Treatment of Active Idiopathic Inflammatory Myopathies by Low-Dose Interleukin-2: A Prospective Cohort Pilot Study

Miao Miao, Yuhui Li, Bo Huang, Jiali Chen, Yuebo Jin, Miao Shao, Xia Zhang, Xiaolin Sun, Jing He, Zhanguo Li, Miao Miao, Yuhui Li, Bo Huang, Jiali Chen, Yuebo Jin, Miao Shao, Xia Zhang, Xiaolin Sun, Jing He, Zhanguo Li

Abstract

Introduction: Treatment of idiopathic inflammatory myopathies (IIMs) is challenging due to a lack of safe and efficacious medication. Low-dose interleukin-2 (IL-2) treatment emerges as a new option in active IIMs. This study aims to explore the clinical and immunological effects of low-dose IL-2 in patients with active IIMs.

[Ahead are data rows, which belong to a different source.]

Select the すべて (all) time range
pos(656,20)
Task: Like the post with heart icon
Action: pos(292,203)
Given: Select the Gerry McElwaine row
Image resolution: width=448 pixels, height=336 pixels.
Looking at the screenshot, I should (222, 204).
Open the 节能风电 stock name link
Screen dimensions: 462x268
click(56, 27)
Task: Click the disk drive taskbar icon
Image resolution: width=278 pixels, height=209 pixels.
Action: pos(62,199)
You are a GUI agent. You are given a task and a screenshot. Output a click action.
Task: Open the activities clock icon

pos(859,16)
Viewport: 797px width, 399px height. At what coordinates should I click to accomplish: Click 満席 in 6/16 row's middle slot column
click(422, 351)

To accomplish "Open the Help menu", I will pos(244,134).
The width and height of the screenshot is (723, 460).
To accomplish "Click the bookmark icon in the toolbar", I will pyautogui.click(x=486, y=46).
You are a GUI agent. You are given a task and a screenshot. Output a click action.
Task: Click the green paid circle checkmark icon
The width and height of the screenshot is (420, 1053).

Methods: Eighteen patients with active IIMs were enrolled and received 1 × 106 IU of IL-2 subcutaneously every other day for 12 weeks on top of standard care. The primary endpoint for the trial was change in percentage of regulatory T (Treg) cells in total CD4+ T cells at week 12. The secondary endpoints included the International Myositis Assessment and Clinical Studies (IMACS) definition of improvement (DOI), the 2016 American College of Rheumatology (ACR)/European League Against Rheumatism (EULAR) myositis response criteria, safety, and steroid-sparing effect at weeks 12 and 24.

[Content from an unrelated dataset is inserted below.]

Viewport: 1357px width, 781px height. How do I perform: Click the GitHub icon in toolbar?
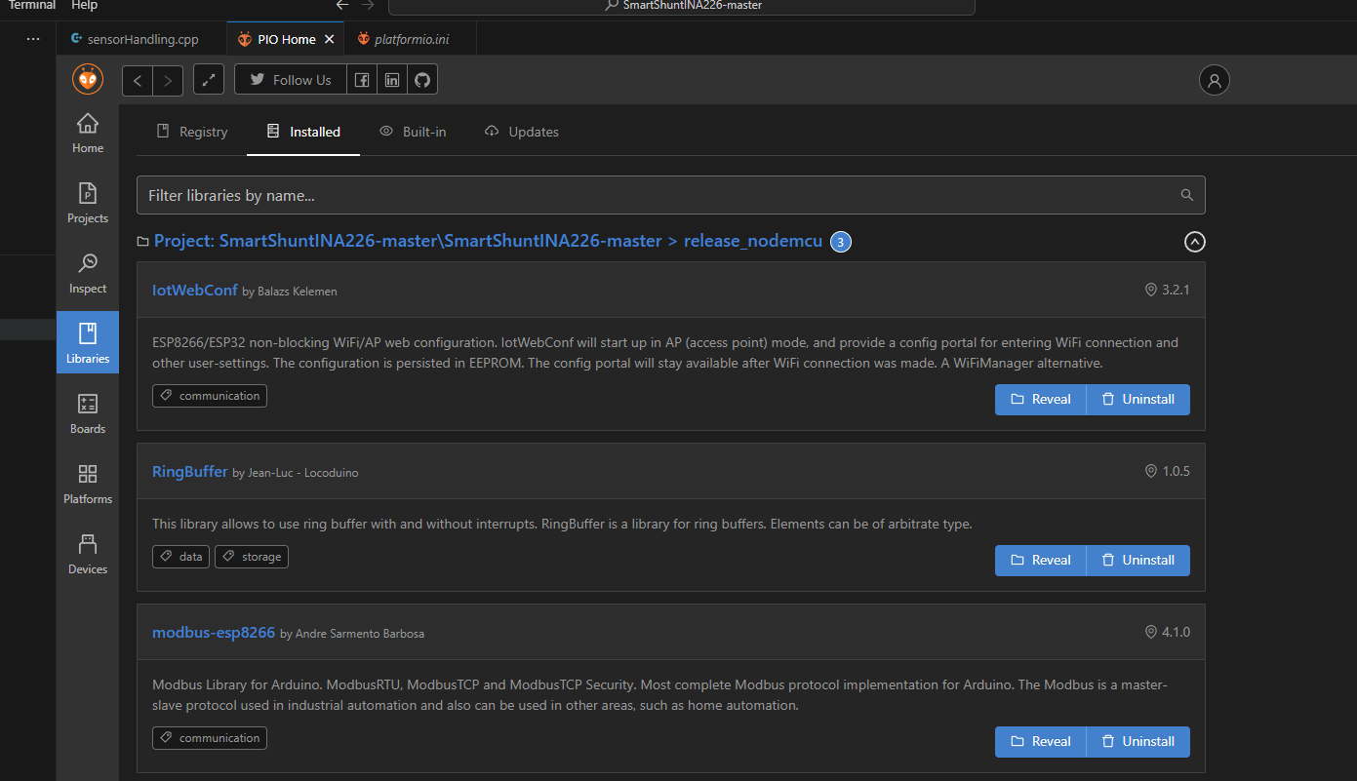pos(422,80)
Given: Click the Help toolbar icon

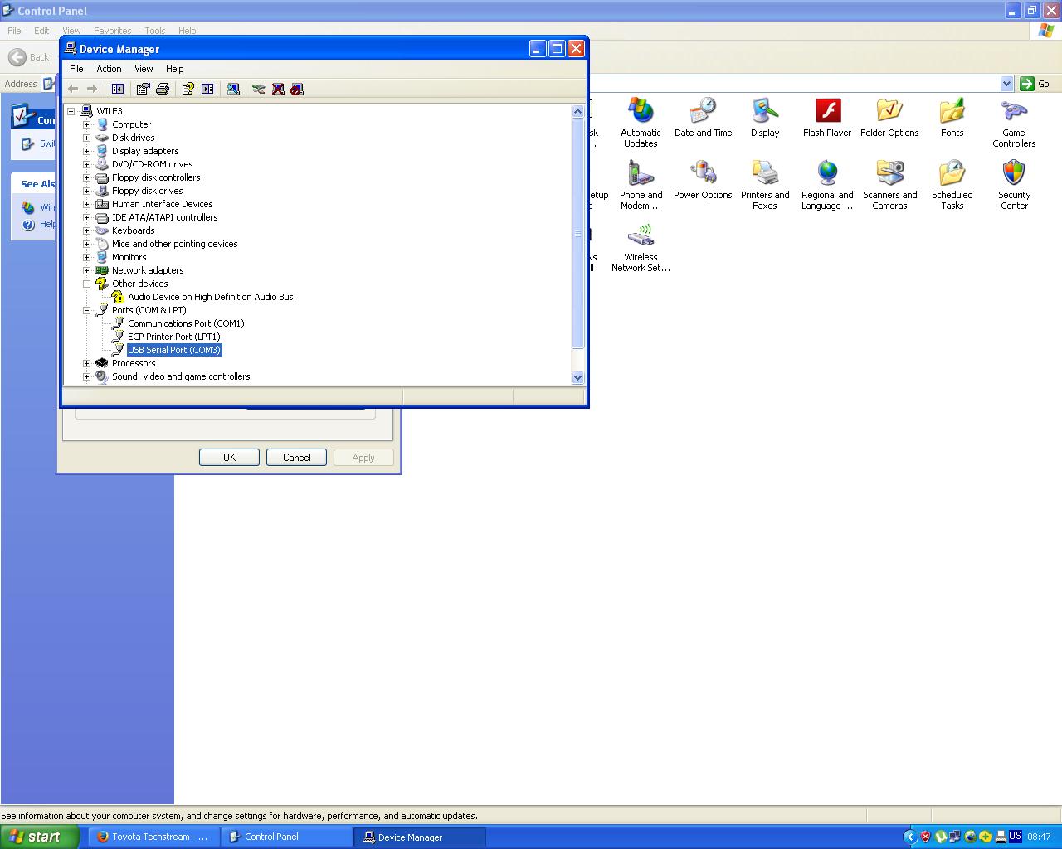Looking at the screenshot, I should coord(187,89).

Results: With low-dose IL-2 treatment, 77.78% (14/18) patients achieved IMACS DOI and 83.33% (15/18) patients met the 2016 ACR/EULAR myositis response criteria at week 12. All individual core set measures (CSMs) including PhGA, PGA and HAQ-DI, muscle enzymes, MMT-8 and extramuscular activity were improved at week 12. The cutaneous dermatomyositis disease area and severity index activity score (CDASI-a) decreased significantly from 7 (4.5, 13) to 2 (0, 7) after IL-2 administration (P < 0.001). Proportion of Treg cells significantly increased with low-dose IL-2 treatment at week 12 (8.97% [5.77, 9.89%] vs. 15.2% [10.4, 17.3%], P = 0.009). There were no serious adverse events.

Conclusions: Low-dose IL-2 was effective in active IIMs and well tolerated. The amelioration of disease activity may associate with promotion of Tregs.

Trial registration: ClinicalTrials.gov identifier, NCT04062019.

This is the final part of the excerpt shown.